# A good start to travel photography?



## TheBromad (Oct 28, 2015)

I know that a good obvious start would be to travel but how do you go about being published in Magazines and things of that nature? Along the lines of photography jobs in general, what sort of jobs can be obtained with a photography talent other than making money for yourself? Just so I have a general idea of what potential hirers look for in a portfolio.


----------



## gsgary (Oct 29, 2015)

Most travel photographers travel at their own expense and hope to recoup back the cost


----------



## tirediron (Oct 29, 2015)

TheBromad said:


> ..., what sort of jobs can be obtained with a photography talent other than making money for yourself?


 Making money is the real talent.  Do you know what the difference between a professional photographer and a large pizza is?  The large pizza can feed a family!

§ **Requirement A**
In the forum thread about starting out in travel photography, who pays for most travel photographers' travel, according to gsgary?
§ **Requirement B**
From the travel photography thread, transcribe the passage starting at the words "Making money is" and ending after the words "feed a family!".

§ **Collected data**
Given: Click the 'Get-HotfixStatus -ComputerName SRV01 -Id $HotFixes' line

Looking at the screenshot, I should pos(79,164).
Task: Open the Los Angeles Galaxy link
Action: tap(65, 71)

§ **Correct response A**
Most travel photographers pay for it themselves and hope to recoup the cost.

§ **Correct response B**
Making money is the real talent.  Do you know what the difference between a professional photographer and a large pizza is?  The large pizza can feed a family!